[[ Data records open ]]

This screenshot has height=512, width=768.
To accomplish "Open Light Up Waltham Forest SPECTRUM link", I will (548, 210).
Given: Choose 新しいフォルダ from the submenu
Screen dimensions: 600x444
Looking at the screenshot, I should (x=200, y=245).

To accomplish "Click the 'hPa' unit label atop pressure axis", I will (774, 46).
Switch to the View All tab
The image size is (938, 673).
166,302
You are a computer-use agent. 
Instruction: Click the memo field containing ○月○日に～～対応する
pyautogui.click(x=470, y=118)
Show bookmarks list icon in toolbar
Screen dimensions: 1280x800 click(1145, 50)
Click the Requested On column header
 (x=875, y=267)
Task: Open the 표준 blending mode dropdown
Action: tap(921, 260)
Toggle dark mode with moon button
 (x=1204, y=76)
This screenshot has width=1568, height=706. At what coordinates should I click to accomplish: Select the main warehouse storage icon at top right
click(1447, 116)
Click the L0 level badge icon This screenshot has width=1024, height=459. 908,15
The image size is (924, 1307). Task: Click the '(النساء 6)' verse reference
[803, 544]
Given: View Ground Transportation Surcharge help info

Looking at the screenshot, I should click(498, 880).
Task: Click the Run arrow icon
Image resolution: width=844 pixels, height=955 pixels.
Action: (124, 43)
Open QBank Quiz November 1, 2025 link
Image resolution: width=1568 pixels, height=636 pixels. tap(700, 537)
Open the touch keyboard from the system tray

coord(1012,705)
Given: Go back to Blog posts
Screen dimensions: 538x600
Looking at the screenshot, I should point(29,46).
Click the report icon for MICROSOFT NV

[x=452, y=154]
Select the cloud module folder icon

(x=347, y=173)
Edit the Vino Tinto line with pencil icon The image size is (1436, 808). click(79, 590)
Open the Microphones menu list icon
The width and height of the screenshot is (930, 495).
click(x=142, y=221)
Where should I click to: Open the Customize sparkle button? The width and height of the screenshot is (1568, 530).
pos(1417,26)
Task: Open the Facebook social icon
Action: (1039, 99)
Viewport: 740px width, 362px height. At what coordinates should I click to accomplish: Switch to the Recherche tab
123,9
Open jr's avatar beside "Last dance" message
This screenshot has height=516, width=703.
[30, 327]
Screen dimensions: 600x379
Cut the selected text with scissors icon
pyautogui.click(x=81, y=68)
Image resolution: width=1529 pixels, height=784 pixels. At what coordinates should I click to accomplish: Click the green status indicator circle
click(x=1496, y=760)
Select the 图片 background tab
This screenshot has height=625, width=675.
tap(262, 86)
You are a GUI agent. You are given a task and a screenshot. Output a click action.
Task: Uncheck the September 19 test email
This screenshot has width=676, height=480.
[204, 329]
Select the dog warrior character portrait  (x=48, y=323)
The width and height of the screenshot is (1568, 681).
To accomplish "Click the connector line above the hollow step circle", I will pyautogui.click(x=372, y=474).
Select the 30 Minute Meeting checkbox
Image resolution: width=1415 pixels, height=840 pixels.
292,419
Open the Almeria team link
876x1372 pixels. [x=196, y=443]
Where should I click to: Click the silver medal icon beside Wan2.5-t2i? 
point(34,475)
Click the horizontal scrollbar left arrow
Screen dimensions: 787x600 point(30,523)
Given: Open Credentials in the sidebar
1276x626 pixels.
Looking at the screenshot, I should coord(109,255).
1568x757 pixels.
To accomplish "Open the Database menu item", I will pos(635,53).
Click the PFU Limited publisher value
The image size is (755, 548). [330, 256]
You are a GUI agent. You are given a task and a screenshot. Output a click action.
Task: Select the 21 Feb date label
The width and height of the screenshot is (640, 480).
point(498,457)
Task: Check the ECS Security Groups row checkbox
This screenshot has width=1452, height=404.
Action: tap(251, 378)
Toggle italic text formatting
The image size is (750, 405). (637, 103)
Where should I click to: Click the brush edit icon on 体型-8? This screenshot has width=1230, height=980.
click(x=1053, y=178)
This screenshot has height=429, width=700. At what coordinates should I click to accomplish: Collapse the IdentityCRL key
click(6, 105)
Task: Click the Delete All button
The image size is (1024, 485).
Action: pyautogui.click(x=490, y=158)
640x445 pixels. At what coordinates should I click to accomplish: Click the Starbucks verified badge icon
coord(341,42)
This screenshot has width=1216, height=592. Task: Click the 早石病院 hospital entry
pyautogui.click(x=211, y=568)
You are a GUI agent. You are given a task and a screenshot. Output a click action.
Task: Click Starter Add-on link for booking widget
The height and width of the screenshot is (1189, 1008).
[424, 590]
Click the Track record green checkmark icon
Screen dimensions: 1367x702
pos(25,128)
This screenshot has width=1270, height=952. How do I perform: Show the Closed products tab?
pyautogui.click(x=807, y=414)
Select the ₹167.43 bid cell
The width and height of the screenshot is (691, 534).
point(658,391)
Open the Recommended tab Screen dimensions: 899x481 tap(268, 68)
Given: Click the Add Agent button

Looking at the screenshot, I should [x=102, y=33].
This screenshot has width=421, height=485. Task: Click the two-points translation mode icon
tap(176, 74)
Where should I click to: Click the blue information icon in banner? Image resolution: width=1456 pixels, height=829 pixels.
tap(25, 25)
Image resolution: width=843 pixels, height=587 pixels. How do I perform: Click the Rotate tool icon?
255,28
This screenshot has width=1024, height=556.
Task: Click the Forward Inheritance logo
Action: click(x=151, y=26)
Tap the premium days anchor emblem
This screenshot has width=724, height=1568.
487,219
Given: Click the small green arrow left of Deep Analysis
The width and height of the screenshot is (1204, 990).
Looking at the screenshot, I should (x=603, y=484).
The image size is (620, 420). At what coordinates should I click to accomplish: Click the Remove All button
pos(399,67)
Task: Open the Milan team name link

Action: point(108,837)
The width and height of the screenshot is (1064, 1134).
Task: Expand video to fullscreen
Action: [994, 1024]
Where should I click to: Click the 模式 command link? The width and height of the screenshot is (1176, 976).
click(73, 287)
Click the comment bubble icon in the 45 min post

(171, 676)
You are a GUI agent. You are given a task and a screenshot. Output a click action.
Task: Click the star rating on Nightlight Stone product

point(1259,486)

[[ Data records closed ]]

Work instruction: Set every entry down verbatim.

Response:
This screenshot has height=512, width=768.
To accomplish "Open Light Up Waltham Forest SPECTRUM link", I will (548, 210).
Given: Choose 新しいフォルダ from the submenu
Screen dimensions: 600x444
Looking at the screenshot, I should (x=200, y=245).

To accomplish "Click the 'hPa' unit label atop pressure axis", I will (774, 46).
Switch to the View All tab
The image size is (938, 673).
166,302
You are a computer-use agent. 
Instruction: Click the memo field containing ○月○日に～～対応する
pyautogui.click(x=470, y=118)
Show bookmarks list icon in toolbar
Screen dimensions: 1280x800 click(1145, 50)
Click the Requested On column header
 (x=875, y=267)
Task: Open the 표준 blending mode dropdown
Action: tap(921, 260)
Toggle dark mode with moon button
 (x=1204, y=76)
This screenshot has width=1568, height=706. At what coordinates should I click to accomplish: Select the main warehouse storage icon at top right
click(1447, 116)
Click the L0 level badge icon This screenshot has width=1024, height=459. 908,15
The image size is (924, 1307). Task: Click the '(النساء 6)' verse reference
[803, 544]
Given: View Ground Transportation Surcharge help info

Looking at the screenshot, I should click(498, 880).
Task: Click the Run arrow icon
Image resolution: width=844 pixels, height=955 pixels.
Action: (124, 43)
Open QBank Quiz November 1, 2025 link
Image resolution: width=1568 pixels, height=636 pixels. tap(700, 537)
Open the touch keyboard from the system tray

coord(1012,705)
Given: Go back to Blog posts
Screen dimensions: 538x600
Looking at the screenshot, I should point(29,46).
Click the report icon for MICROSOFT NV

[x=452, y=154]
Select the cloud module folder icon

(x=347, y=173)
Edit the Vino Tinto line with pencil icon The image size is (1436, 808). click(79, 590)
Open the Microphones menu list icon
The width and height of the screenshot is (930, 495).
click(x=142, y=221)
Where should I click to: Open the Customize sparkle button? The width and height of the screenshot is (1568, 530).
pos(1417,26)
Task: Open the Facebook social icon
Action: (1039, 99)
Viewport: 740px width, 362px height. At what coordinates should I click to accomplish: Switch to the Recherche tab
123,9
Open jr's avatar beside "Last dance" message
This screenshot has height=516, width=703.
[30, 327]
Screen dimensions: 600x379
Cut the selected text with scissors icon
pyautogui.click(x=81, y=68)
Image resolution: width=1529 pixels, height=784 pixels. At what coordinates should I click to accomplish: Click the green status indicator circle
click(x=1496, y=760)
Select the 图片 background tab
This screenshot has height=625, width=675.
tap(262, 86)
You are a GUI agent. You are given a task and a screenshot. Output a click action.
Task: Uncheck the September 19 test email
This screenshot has width=676, height=480.
[204, 329]
Select the dog warrior character portrait  (x=48, y=323)
The width and height of the screenshot is (1568, 681).
To accomplish "Click the connector line above the hollow step circle", I will pyautogui.click(x=372, y=474).
Select the 30 Minute Meeting checkbox
Image resolution: width=1415 pixels, height=840 pixels.
292,419
Open the Almeria team link
876x1372 pixels. [x=196, y=443]
Where should I click to: Click the silver medal icon beside Wan2.5-t2i? 
point(34,475)
Click the horizontal scrollbar left arrow
Screen dimensions: 787x600 point(30,523)
Given: Open Credentials in the sidebar
1276x626 pixels.
Looking at the screenshot, I should coord(109,255).
1568x757 pixels.
To accomplish "Open the Database menu item", I will pos(635,53).
Click the PFU Limited publisher value
The image size is (755, 548). [330, 256]
You are a GUI agent. You are given a task and a screenshot. Output a click action.
Task: Select the 21 Feb date label
The width and height of the screenshot is (640, 480).
point(498,457)
Task: Check the ECS Security Groups row checkbox
This screenshot has width=1452, height=404.
Action: tap(251, 378)
Toggle italic text formatting
The image size is (750, 405). (637, 103)
Where should I click to: Click the brush edit icon on 体型-8? This screenshot has width=1230, height=980.
click(x=1053, y=178)
This screenshot has height=429, width=700. At what coordinates should I click to accomplish: Collapse the IdentityCRL key
click(6, 105)
Task: Click the Delete All button
The image size is (1024, 485).
Action: pyautogui.click(x=490, y=158)
640x445 pixels. At what coordinates should I click to accomplish: Click the Starbucks verified badge icon
coord(341,42)
This screenshot has width=1216, height=592. Task: Click the 早石病院 hospital entry
pyautogui.click(x=211, y=568)
You are a GUI agent. You are given a task and a screenshot. Output a click action.
Task: Click Starter Add-on link for booking widget
The height and width of the screenshot is (1189, 1008).
[424, 590]
Click the Track record green checkmark icon
Screen dimensions: 1367x702
pos(25,128)
This screenshot has width=1270, height=952. How do I perform: Show the Closed products tab?
pyautogui.click(x=807, y=414)
Select the ₹167.43 bid cell
The width and height of the screenshot is (691, 534).
point(658,391)
Open the Recommended tab Screen dimensions: 899x481 tap(268, 68)
Given: Click the Add Agent button

Looking at the screenshot, I should [x=102, y=33].
This screenshot has width=421, height=485. Task: Click the two-points translation mode icon
tap(176, 74)
Where should I click to: Click the blue information icon in banner? Image resolution: width=1456 pixels, height=829 pixels.
tap(25, 25)
Image resolution: width=843 pixels, height=587 pixels. How do I perform: Click the Rotate tool icon?
255,28
This screenshot has width=1024, height=556.
Task: Click the Forward Inheritance logo
Action: click(x=151, y=26)
Tap the premium days anchor emblem
This screenshot has width=724, height=1568.
487,219
Given: Click the small green arrow left of Deep Analysis
The width and height of the screenshot is (1204, 990).
Looking at the screenshot, I should (x=603, y=484).
The image size is (620, 420). At what coordinates should I click to accomplish: Click the Remove All button
pos(399,67)
Task: Open the Milan team name link

Action: point(108,837)
The width and height of the screenshot is (1064, 1134).
Task: Expand video to fullscreen
Action: [994, 1024]
Where should I click to: Click the 模式 command link? The width and height of the screenshot is (1176, 976).
click(73, 287)
Click the comment bubble icon in the 45 min post

(171, 676)
You are a GUI agent. You are given a task and a screenshot. Output a click action.
Task: Click the star rating on Nightlight Stone product

point(1259,486)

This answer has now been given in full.